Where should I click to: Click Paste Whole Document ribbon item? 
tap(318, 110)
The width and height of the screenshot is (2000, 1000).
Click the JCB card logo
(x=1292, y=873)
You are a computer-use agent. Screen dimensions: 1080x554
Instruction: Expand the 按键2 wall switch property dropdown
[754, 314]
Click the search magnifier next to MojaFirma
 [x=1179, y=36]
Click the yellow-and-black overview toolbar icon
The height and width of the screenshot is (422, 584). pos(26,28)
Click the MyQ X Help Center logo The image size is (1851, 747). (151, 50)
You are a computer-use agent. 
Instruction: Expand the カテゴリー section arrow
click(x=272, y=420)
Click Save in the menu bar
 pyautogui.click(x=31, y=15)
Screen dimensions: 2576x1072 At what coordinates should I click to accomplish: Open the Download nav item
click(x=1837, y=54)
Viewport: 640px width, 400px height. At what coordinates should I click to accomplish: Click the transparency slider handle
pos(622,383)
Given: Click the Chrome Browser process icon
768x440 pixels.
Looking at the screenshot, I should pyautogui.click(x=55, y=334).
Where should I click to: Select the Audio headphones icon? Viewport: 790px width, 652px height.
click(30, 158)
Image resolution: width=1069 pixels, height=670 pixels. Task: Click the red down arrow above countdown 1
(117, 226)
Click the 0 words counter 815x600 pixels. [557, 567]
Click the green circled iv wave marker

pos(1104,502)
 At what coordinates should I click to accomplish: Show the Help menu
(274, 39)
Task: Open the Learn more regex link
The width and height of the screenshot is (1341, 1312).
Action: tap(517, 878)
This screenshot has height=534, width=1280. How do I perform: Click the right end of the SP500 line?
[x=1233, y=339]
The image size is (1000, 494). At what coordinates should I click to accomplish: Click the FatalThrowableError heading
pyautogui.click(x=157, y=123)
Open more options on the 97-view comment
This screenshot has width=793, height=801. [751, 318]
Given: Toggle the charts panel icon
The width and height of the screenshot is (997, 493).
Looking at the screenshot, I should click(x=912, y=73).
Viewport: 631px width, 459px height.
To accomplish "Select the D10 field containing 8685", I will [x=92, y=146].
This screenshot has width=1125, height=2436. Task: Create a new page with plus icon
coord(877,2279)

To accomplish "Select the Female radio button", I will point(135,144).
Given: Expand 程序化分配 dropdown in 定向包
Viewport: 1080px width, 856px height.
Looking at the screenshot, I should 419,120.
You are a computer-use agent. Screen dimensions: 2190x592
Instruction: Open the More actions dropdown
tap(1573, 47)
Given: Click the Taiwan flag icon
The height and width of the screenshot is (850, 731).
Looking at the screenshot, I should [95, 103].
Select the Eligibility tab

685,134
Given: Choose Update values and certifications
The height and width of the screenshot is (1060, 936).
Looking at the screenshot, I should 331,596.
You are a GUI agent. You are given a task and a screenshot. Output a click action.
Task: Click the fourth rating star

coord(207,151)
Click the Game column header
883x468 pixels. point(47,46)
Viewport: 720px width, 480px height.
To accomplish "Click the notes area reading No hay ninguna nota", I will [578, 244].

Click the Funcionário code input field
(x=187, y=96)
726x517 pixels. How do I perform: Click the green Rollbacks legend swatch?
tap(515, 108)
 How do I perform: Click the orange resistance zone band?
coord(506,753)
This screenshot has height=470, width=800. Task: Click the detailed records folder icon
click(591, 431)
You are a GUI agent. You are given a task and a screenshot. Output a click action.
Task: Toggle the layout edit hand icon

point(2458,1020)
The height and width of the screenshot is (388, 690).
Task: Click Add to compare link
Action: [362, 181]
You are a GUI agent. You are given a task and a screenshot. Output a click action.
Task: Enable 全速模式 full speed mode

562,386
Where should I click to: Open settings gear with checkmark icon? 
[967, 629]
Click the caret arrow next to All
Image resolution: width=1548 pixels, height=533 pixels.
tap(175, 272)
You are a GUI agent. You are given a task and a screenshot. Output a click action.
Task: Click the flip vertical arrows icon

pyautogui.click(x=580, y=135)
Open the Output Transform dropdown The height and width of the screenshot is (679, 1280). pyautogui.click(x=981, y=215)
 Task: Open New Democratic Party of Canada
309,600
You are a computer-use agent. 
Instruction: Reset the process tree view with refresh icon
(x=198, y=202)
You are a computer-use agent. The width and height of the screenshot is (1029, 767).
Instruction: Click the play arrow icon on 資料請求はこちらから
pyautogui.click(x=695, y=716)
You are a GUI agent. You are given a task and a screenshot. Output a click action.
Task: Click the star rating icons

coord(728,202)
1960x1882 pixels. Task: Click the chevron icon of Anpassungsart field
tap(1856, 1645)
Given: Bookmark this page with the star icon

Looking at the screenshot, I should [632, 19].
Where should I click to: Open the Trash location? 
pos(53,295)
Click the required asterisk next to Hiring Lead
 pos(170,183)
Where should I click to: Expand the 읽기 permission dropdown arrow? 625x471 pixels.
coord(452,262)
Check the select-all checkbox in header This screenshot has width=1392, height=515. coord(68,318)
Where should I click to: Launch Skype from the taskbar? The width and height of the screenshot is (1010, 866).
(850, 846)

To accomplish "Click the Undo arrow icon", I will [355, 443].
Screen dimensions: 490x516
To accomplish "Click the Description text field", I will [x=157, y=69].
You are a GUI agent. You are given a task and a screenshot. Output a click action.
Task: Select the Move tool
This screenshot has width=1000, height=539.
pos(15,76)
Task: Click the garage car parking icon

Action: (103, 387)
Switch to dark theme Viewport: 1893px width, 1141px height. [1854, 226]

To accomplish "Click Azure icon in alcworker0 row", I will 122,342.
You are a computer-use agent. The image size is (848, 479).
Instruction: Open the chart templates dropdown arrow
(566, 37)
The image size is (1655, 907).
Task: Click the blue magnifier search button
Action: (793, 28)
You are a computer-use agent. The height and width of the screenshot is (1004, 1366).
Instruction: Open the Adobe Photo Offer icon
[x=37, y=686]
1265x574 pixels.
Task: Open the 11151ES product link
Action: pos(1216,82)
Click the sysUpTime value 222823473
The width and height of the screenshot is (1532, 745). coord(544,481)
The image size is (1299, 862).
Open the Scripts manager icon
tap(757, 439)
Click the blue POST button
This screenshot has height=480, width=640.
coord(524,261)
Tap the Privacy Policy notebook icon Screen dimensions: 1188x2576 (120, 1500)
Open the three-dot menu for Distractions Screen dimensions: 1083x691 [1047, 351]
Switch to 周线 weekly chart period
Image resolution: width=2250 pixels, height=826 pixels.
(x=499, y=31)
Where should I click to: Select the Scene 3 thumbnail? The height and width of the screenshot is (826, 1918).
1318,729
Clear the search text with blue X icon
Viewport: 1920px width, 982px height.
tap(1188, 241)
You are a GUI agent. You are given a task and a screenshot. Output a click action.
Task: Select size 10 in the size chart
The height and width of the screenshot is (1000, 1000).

**TASK:** Copy out all lines of the material containing the word "computer".

**OUTPUT OF THE EXERCISE:**
You are a computer-use agent. Screen dimensions: 1080x554
You are a computer-use agent. 
You are a computer-use agent. Screen dimensions: 2190x592
You are a computer-use agent. 
You are a computer-use agent. The width and height of the screenshot is (1029, 767).
You are a computer-use agent. The image size is (848, 479).
You are a computer-use agent. The height and width of the screenshot is (1004, 1366).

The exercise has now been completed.